Cloudera AI Inference servicePDF version

Deploying Predictive Models

The following example illustrates how to train a model on a Cloudera AI workbench, register it, and then deploy it to Cloudera AI Inference.

In this section, the well-known wine classifier example is taken using the dataset from UC Irvine.

  1. Create a project in your Cloudera AI Workbench, open a session, and execute the following command to install the necessary Python packages:Upload the model artifact to your project’s file system.
    pip install open-inference-openapi mlflow onnx==1.13.1 onnxruntime skl2onnx pandas scikit-learn
  2. Copy and paste the following Python code into your editor of choice in the workbench session:
    import logging
    import sys
    import warnings
    import onnx
    from urllib.parse import urlparse
    import numpy as np
    import pandas as pd
    from sklearn.linear_model import ElasticNet
    from sklearn.metrics import mean_absolute_error, mean_squared_error, r2_score
    from sklearn.model_selection import train_test_split
    from sklearn import pipeline
    from sklearn import linear_model
    from urllib.parse import urlparse
    from sklearn.preprocessing import FunctionTransformer
    import mlflow
    import mlflow.sklearn
    from mlflow.models import infer_signature
    from skl2onnx import to_onnx
    from skl2onnx import convert_sklearn
    from skl2onnx.common.data_types import FloatTensorType
    
    def convert_to_onnx(model, data):
        #check the specifications
        initial_types = list(
        zip(
            data.columns.values.tolist(),
            [FloatTensorType([None, 1]) for _ in range(len(data.columns))],
        )
    )
        onnx_model = convert_sklearn(model=model, initial_types=initial_types)
        print("onnx_model.type:",type(onnx_model))
        mlflow.set_tag("onnx_version",onnx.__version__)
        return onnx_model
    
    def eval_metrics(actual, pred):
        rmse = np.sqrt(mean_squared_error(actual, pred))
        mae = mean_absolute_error(actual, pred)
        r2 = r2_score(actual, pred)
        return rmse, mae, r2
    
    warnings.filterwarnings("ignore")
    np.random.seed(40)
    
    csv_url = (
            "http://archive.ics.uci.edu/ml"
            "/machine-learning-databases/wine-quality/winequality-red.csv"
        )
    try:
        data = pd.read_csv(csv_url, sep=";")
    except Exception as e:
        logger.exception(
            "Unable to download training & test CSV, check your internet connection. Error: %s", e
        )
    
    # Split the data into training and test sets. (0.75, 0.25) split.
    train, test = train_test_split(data)

==================================================

» GOALS
• A. Recast the paragraph of the model deployment guide that begins "The following example illustrates" as a short list of steps, keeping its main facts.
• B. Carry the model deployment guide forward from its last line of code.
The records have nothing to do with the model deployment guide.

» MATERIAL SUPPLIED
==================================================

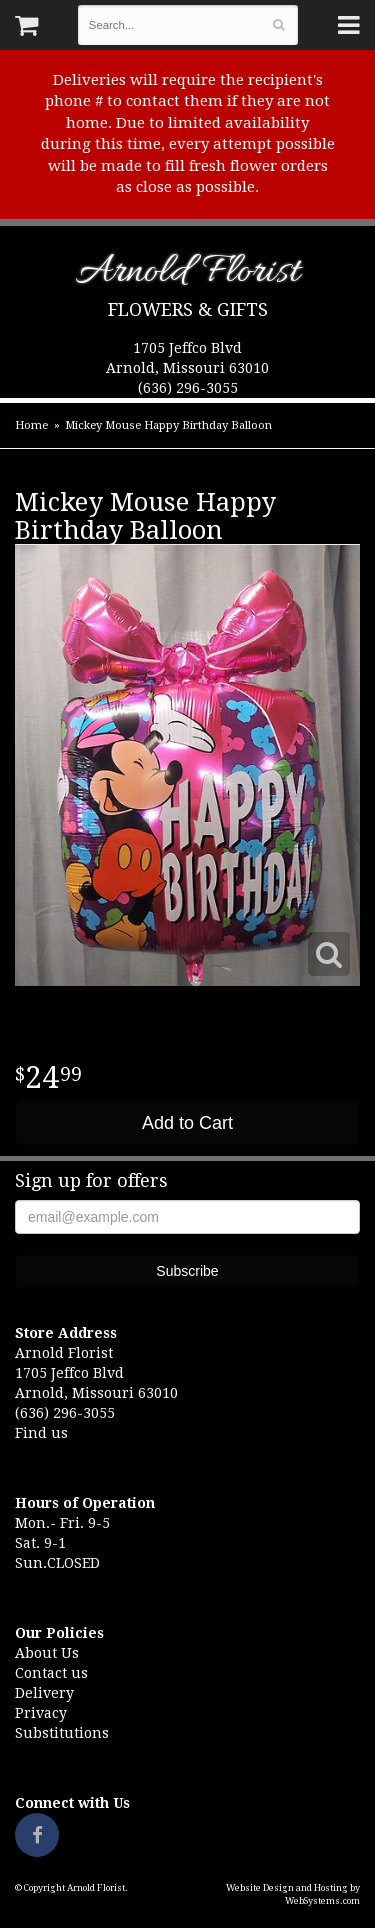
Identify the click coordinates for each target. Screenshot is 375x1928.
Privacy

==================================================

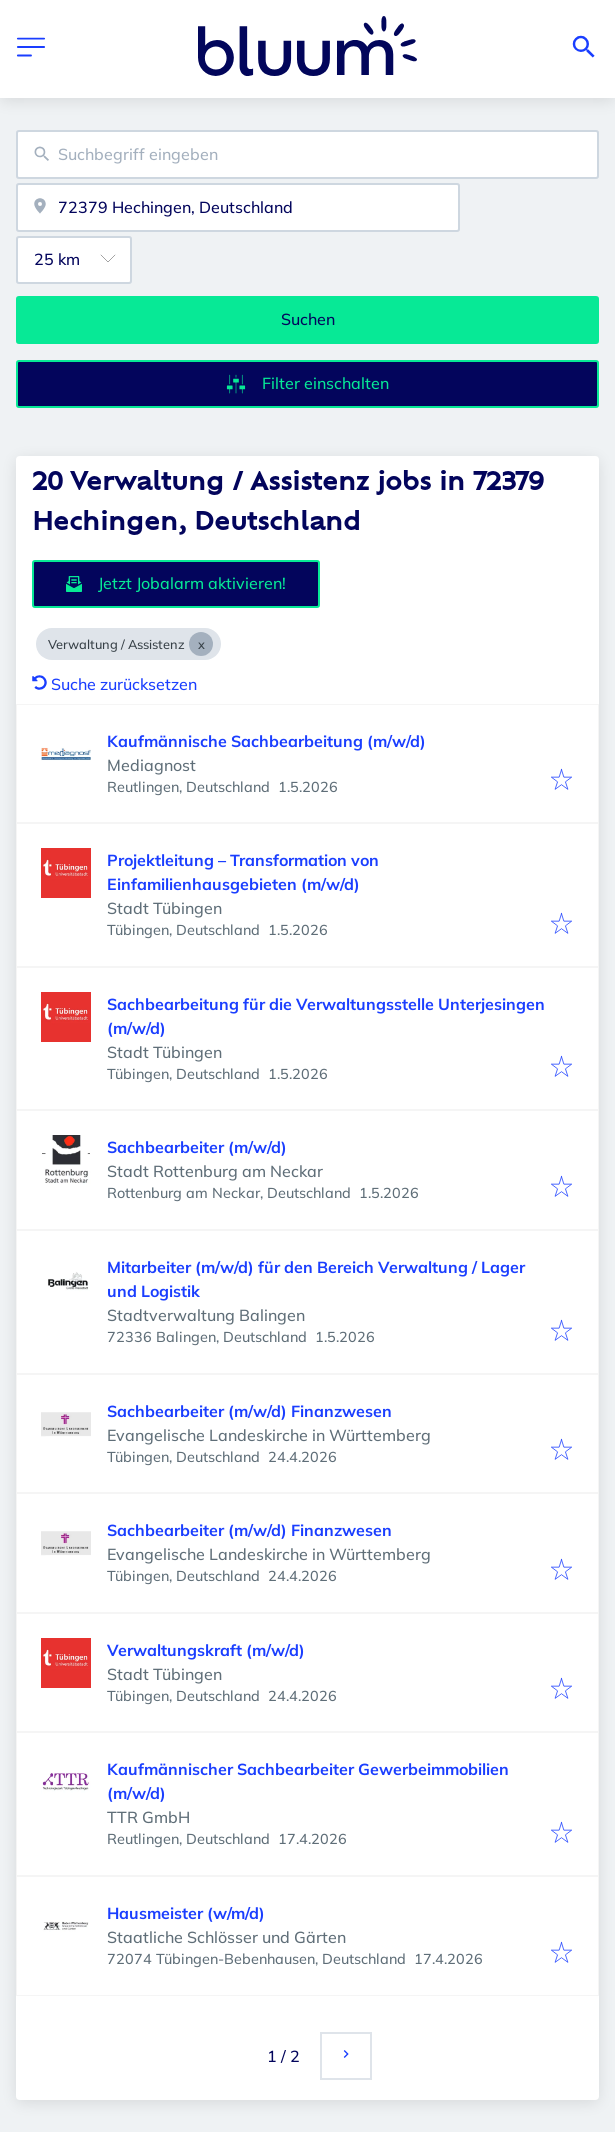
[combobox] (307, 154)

==================================================

» RESULTS OF THE EXERCISE
• A.
- Train a model on a Cloudera AI workbench.
- Register the model.
- Deploy it to Cloudera AI Inference.

• B.
    
    # The predicted column is "quality" which is a scalar from [3, 9]
    train_x = train.drop(["quality"], axis=1)
    test_x = test.drop(["quality"], axis=1)
    train_y = train[["quality"]]
    test_y = test[["quality"]]
    
    alpha = 0.5
    l1_ratio = 0.5
    
    with mlflow.start_run():
        lr = ElasticNet(alpha=alpha, l1_ratio=l1_ratio, random_state=42)
        DummyScaler = FunctionTransformer(None)
        lr = pipeline.Pipeline(
        [("dummy", DummyScaler), ("reg", linear_model.ElasticNet(alpha=alpha,
                                                                 l1_ratio=l1_ratio,
                                                                 random_state=42))]
    )
        lr.fit(train_x, train_y)
        predicted_qualities = lr.predict(test_x)
        (rmse, mae, r2) = eval_metrics(test_y, predicted_qualities)
        print(f"Elasticnet model (alpha={alpha:f}, l1_ratio={l1_ratio:f}):")
        print(f"  RMSE: {rmse}")
        print(f"  MAE: {mae}")
        print(f"  R2: {r2}")
        mlflow.log_param("alpha", alpha)
        mlflow.log_param("l1_ratio", l1_ratio)
        mlflow.log_metric("rmse", rmse)
        mlflow.log_metric("r2", r2)
        mlflow.log_metric("mae", mae)
        predictions = lr.predict(train_x)
        model_signature = infer_signature(train_x, predictions)
        onnx_model = convert_to_onnx(lr, test_x)
        mlflow.onnx.log_model(onnx_model, "model",
                              registered_model_name="ElasticnetWineModel",
                              signature=model_signature)
  3. Run the above code. If it completes successfully, you should see the ElasticnetWineModel model listed on the Registered Models page on the Cloudera AI control plane UI.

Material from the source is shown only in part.